The country has witnessed many court cases and read about countless women and girls who had suffered under this law, such as people having to travel to other countries to end their pregnancies and even the loss of life of women whose health had been overlooked for the sake of the fetus. The mental and physical health of women in Ireland was becoming an issue that could no longer be brushed aside. The result of this saw the demands of the Irish people to acquire their basic human rights concerning this amendment, and it was now a matter the Government could no longer ignore, leaving them with no alternative but to give the people the chance to express their own opinions on this matter.

Article 40.3.3, also known as the Eighth Amendment, was introduced into the Irish constitution after a referendum vote that took place in 1983. The changes brought about by the referendum gave equal rights to the life of the fetus, referred to as the unborn, and the life of the mother. These equal rights put at risk the mother’s health, whether it be her mental health, physical health, or, on occasion, even her life.
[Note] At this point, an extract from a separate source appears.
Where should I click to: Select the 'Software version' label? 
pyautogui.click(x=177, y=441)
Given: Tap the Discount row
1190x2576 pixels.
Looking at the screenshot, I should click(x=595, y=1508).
The Eighth Amendment was introduced after several court cases challenged the country's anti-abortion laws. In Ireland, abortion was always illegal with a possible punishment of penal servitude under The British 1861 Offences Against Persons Act. This became part of Irish legislation when Ireland gained independence from Britain, becoming the Irish Free State in 1922. The Catholic Church also has a strong influence on the abortion laws in Ireland. As the Irish people are predominantly Roman Catholic, the views of the church are very much adhered to. As far back as the nineteen hundreds, the Catholic Church has involved itself in the restrictions of women’s reproductive rights. These restrictions included the Casti Connubi, a papal encyclical introduced in 1930, which proclaimed that abortion and contraception were a threat to marriage as the main point of marriage was to procreate. The Casti Connubi backs up the legislation set out in the Eighth Amendment, as it also sees abortion as the unlawful killing of the newborn in all circumstances, including fetal abnormalities (Brind Amour, 2009). However, over time, Britain, The United States, and other European countries witnessed huge changes in attitudes towards abortion, and 1967 the British Parliament voted to introduce The Abortion Act 1967. This Act set out various circumstances under which abortion could legally be obtained and stipulated that they must be carried out by registered practitioners. As abortion was still illegal in Ireland, the change in British law saw a staggering number of Irish women traveling to England to seek out an abortion. As well as the financial, physical, and mental strain that these women had to endure to be able to acquire an abortion, they also risked the trauma of being stigmatized and treated as criminals, even though some of the pregnancies could have been the result of such things as rape and incest. These women also risked up to fourteen years in prison, which for the victims of rape could be a longer sentence than the perpetrator received.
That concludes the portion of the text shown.